== Exercise goal ==
Every record must come back unchanged, apart from the pictures, which are dropped.

Stored data entries
══════════

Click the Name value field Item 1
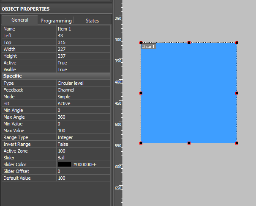The width and height of the screenshot is (256, 206). tap(83, 29)
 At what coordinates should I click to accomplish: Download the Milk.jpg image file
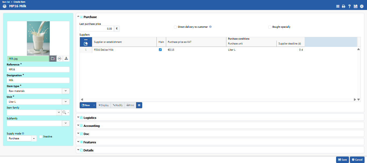pyautogui.click(x=66, y=58)
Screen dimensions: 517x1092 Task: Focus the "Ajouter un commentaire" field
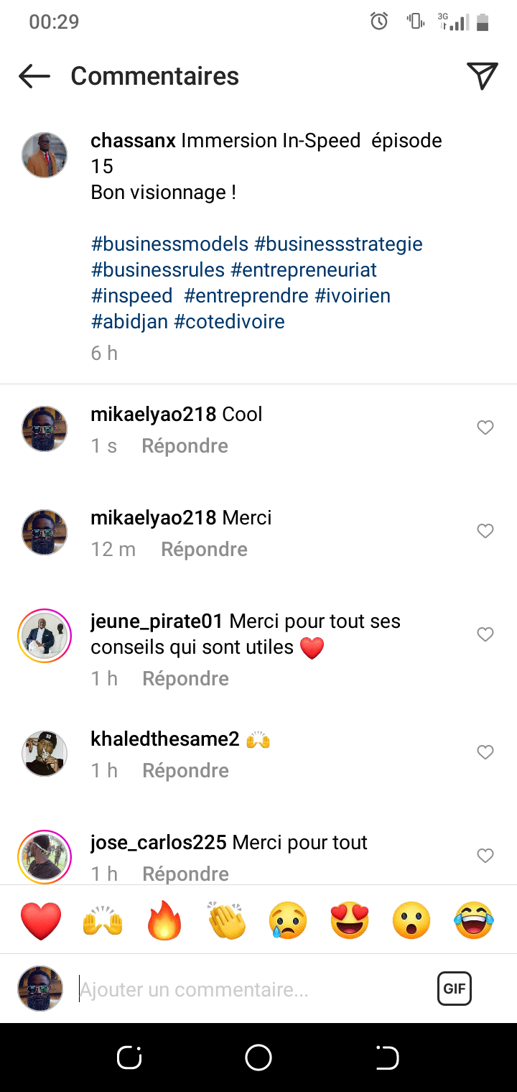point(251,990)
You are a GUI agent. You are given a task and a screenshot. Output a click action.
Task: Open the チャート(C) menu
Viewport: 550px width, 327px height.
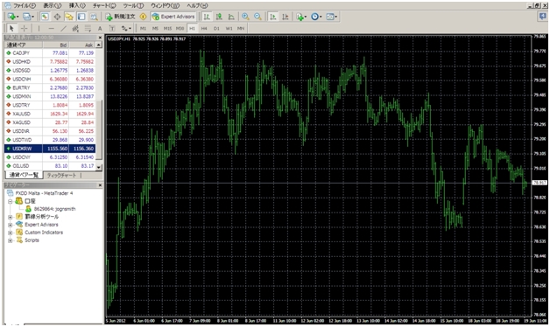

══════════

== Your solution ==
Click the Name value field Item 1
The width and height of the screenshot is (256, 206). tap(83, 29)
 At what coordinates should I click to accomplish: Download the Milk.jpg image file
pyautogui.click(x=66, y=58)
Screen dimensions: 517x1092 Task: Focus the "Ajouter un commentaire" field
point(251,990)
You are a GUI agent. You are given a task and a screenshot. Output a click action.
Task: Open the チャート(C) menu
Viewport: 550px width, 327px height.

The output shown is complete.